A recent Indiana court decision further highlights the importance of closely reading and negotiating your construction contracts, which we discussed in our last issue of the Construction Law update.
The article discussed Ryan v. TCI Architects/Engineers/Contractors, Inc., 72 N.E.3d 908 (Ind. 2017), in which the Indiana Supreme Court held that a general contractor had assumed a “non-delegable duty” for the safety of the worksite, including owing a duty of care to the subcontractor’s employee. The court’s holding was based on a close reading of a Design-Build Institute of America (DBAI) form contract between the general contractor and project owner, which caused the court to find the general contractor exerted a level of control over the work that justified imposing liability on the general contractor for injuries to a subcontractor’s employee.
Ryan’s contract analysis represents one prong of a two-pronged analysis into whether a general contractor owes a subcontractor a duty of care under Indiana law. While the general rule is that a general contractor owes no duty to a subcontractor, a general contractor may assume a duty by contract or by conduct. The recent case Gleaves v. Messer Construction Company, 77 N.E.3d 1244 (Ind. Ct. App. 2017) addresses the conduct prong.
Gleaves involved a contract for construction management services between Messer and Indiana University for the construction of a building in Indianapolis. The plaintiff Gleaves was an employee of Whittenberg Construction, a company that had contracted directly with IU to perform concrete work on the project. Gleaves was injured when he was struck in the head by a falling two-by-four during the deconstruction of formwork away from a concrete wall. Gleaves sued Messer, among others, alleging that it had assumed a duty of reasonable care for his safety on the jobsite and had breached that duty. The trial court granted Messer’s motion for summary judgment on the ground that it did not owe Gleaves a duty. Gleaves appealed.
At the outset, the Court of Appeals distinguished Ryan in a footnote, noting that Gleaves did not argue that Messer’s contract with IU created a contractual duty. Rather, Gleaves argued that Messer went beyond its contract with IU and assumed a duty by conduct. Thus, the Indiana Court of Appeals held that the case was controlled by Hunt Construction Group, Inc. v. Garrett, 964 N.E.2d 222 (Ind. 2012), which held that “for a construction manager not otherwise obligated by contract to provide jobsite safety to assume a legal duty of care for jobsite-employee safety, the construction manager must undertake specific supervisory responsibilities beyond those set forth in the original construction documents.” Id. at 230.

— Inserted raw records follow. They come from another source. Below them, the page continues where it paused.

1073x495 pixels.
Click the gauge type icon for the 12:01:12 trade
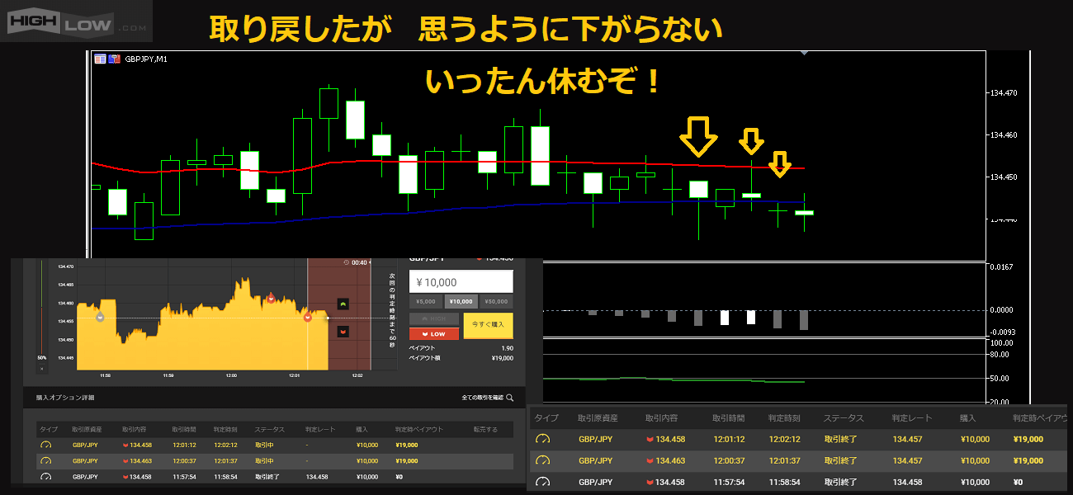[x=46, y=445]
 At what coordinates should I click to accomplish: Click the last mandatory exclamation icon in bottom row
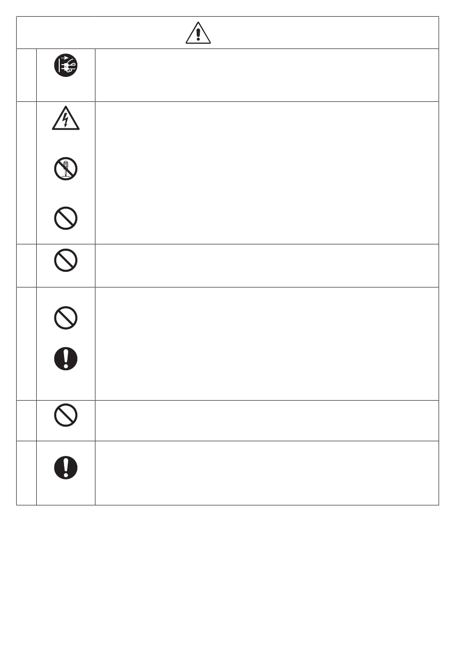[66, 467]
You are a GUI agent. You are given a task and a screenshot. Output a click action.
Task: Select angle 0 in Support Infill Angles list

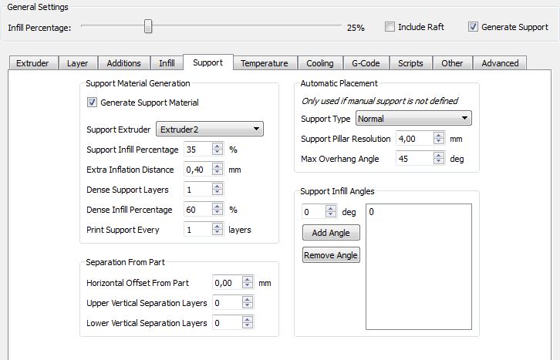pos(371,212)
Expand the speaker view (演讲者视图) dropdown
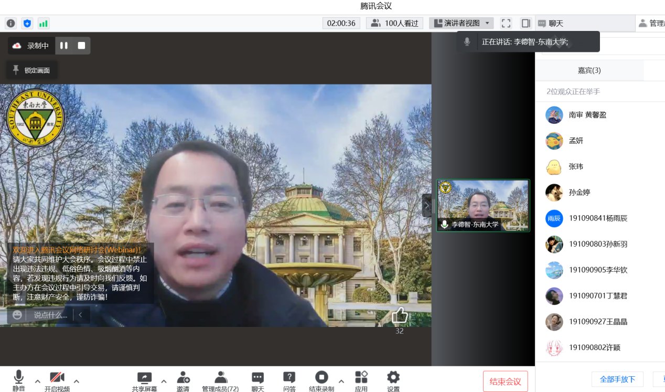Screen dimensions: 665x392 [x=487, y=23]

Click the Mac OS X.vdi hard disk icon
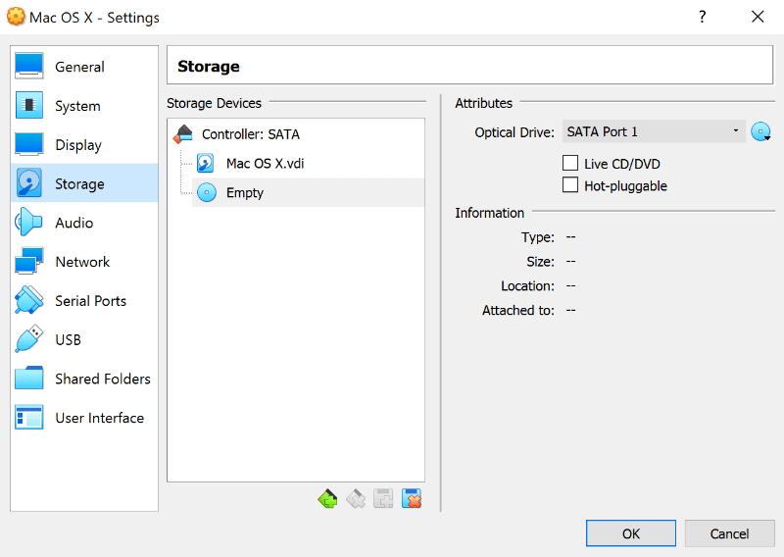206,164
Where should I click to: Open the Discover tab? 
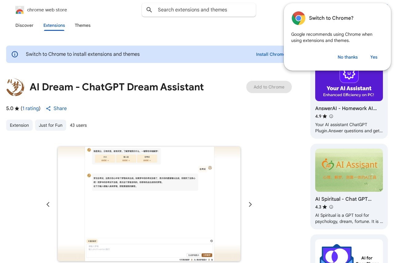(x=24, y=25)
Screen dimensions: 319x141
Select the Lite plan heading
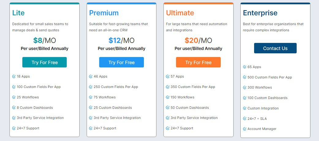coord(18,13)
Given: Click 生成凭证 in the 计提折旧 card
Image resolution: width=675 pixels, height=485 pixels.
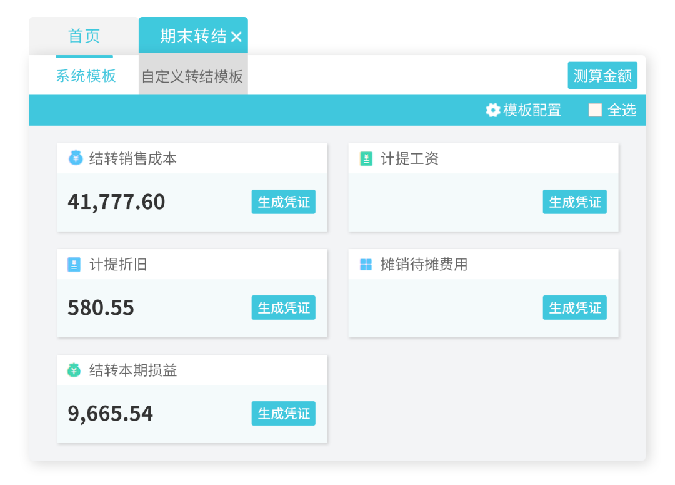Looking at the screenshot, I should 283,307.
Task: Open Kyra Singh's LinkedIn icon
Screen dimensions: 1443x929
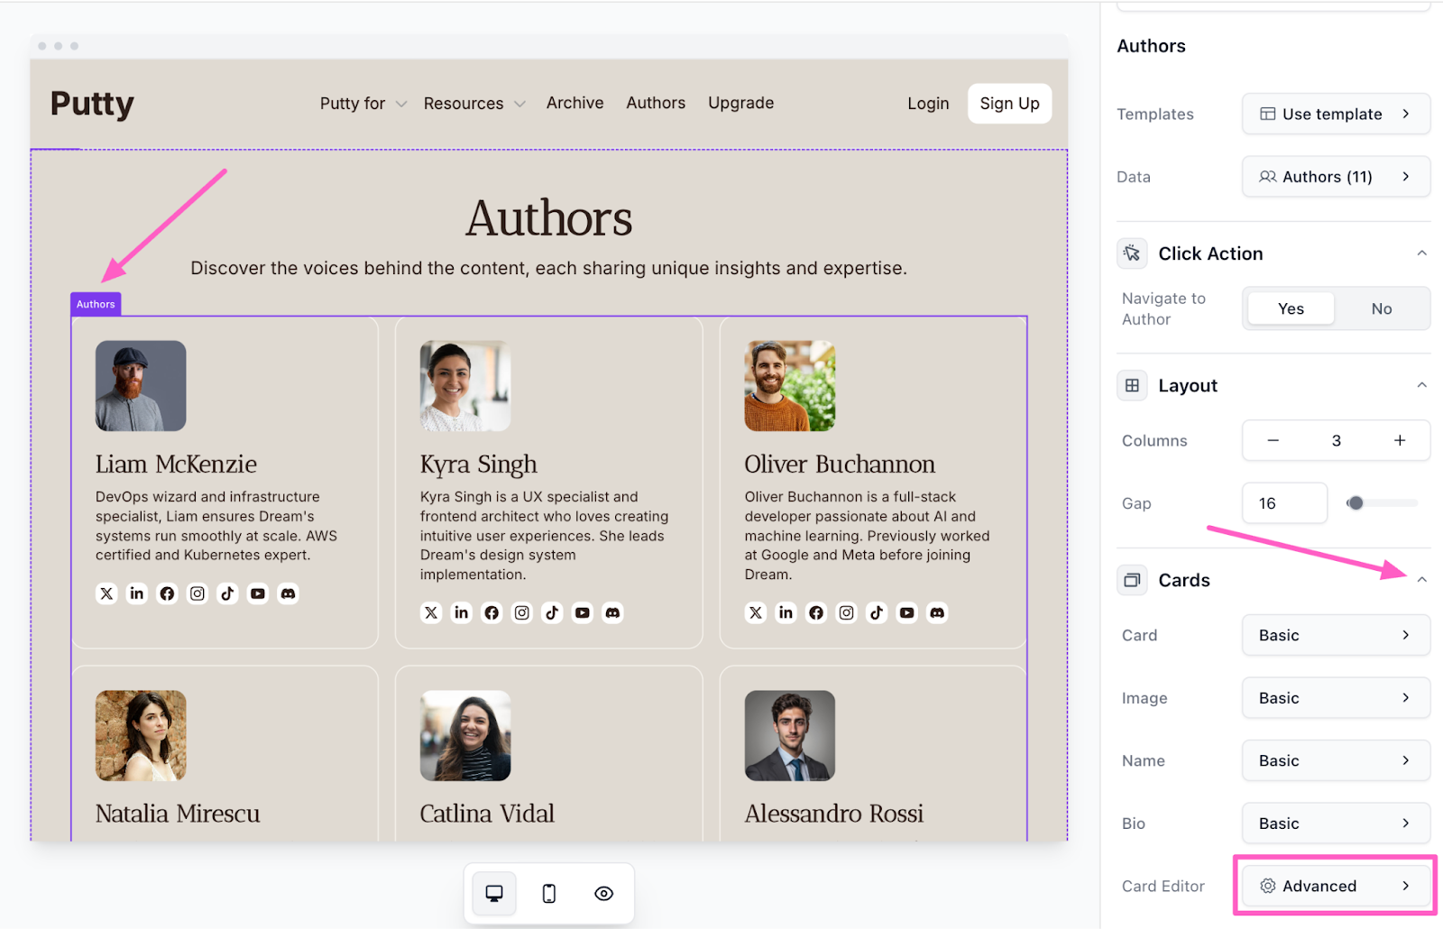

The Court of Appeals then proceeded to analyze each of the actions Messer had taken to ensure safety at the worksite. Finding each one to be within the scope of Messer’s contract with IU, the Court of Appeals held that Messer owed no duty to Gleaves because Messer had not gone beyond its contractual safety obligations.
Gleaves again demonstrates the importance of knowing what is – and isn’t – in your contract. The general contractor in Ryan was held to have assumed a duty of safety toward subcontractors via the language in its DBAI form contract. On the other hand, Gleaves did not even argue that the AIA contract between IU and Messer created a contractual duty of safety. A review of the facts in Hunt demonstrates why. In that case, the Indiana Supreme Court clearly held that “Hunt’s contract does impose responsibilities on Hunt related to safety.” 964 N.E.2d at 227. The Supreme Court held those duties didn’t extend to subcontractors, however, because the contract expressly stated, among other related provisions, that Hunt was “not assuming safety obligations and responsibilities of the individual Contractors” and Hunt had no “control over or charge of or [responsibility] for safety precautions and programs.” Id. As set out in the Court of Appeals opinion, the IU-Messer AIA contract included similar provisions disclaiming responsibility for safety, despite the fact that Messer had taken on responsibility for specific safety programs in other provisions. General contractors should confirm that their contracts likewise contain these provisions.
General contractors should also ensure that their safety program is detailed in the contract documents or its attachments. Gleaves demonstrates that safety precautions not specified in the contract documents could give rise to a duty of safety to other parties at the worksite, whether intended or not.